### Data rows

+===+

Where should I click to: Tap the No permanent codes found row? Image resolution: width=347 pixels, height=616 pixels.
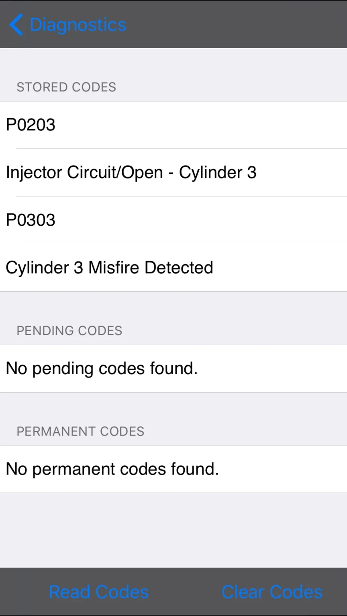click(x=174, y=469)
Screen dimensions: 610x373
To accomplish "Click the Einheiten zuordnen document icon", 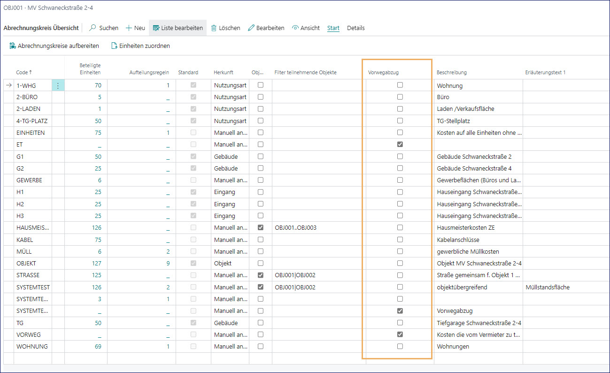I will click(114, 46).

+===+

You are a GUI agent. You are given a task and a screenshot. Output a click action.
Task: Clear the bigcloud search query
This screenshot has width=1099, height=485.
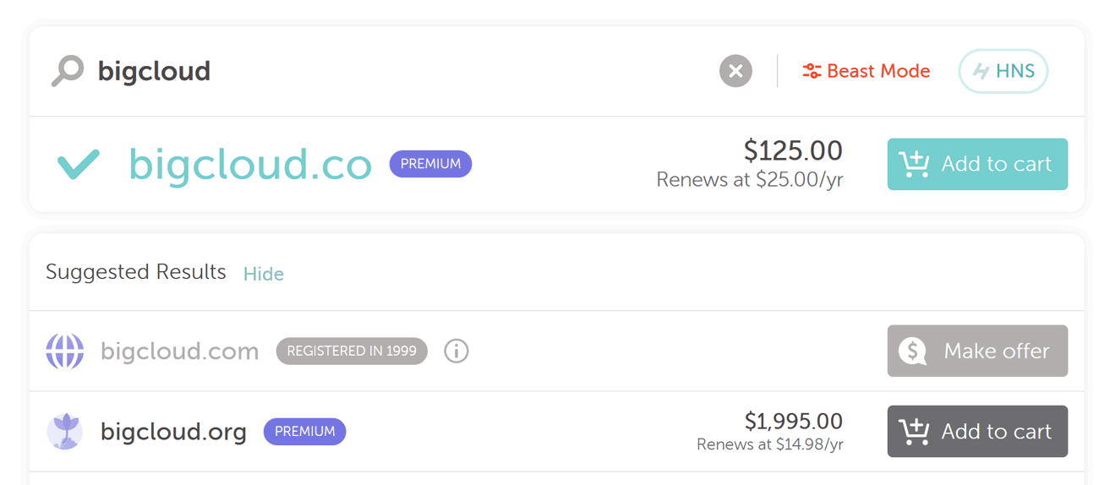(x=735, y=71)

+===+

### What to produce
Report every line of the items that contains the string "height", copying each such line in full.

### Written solution
Where should I click to: Tap the No permanent codes found row? Image resolution: width=347 pixels, height=616 pixels.
This screenshot has width=1099, height=485.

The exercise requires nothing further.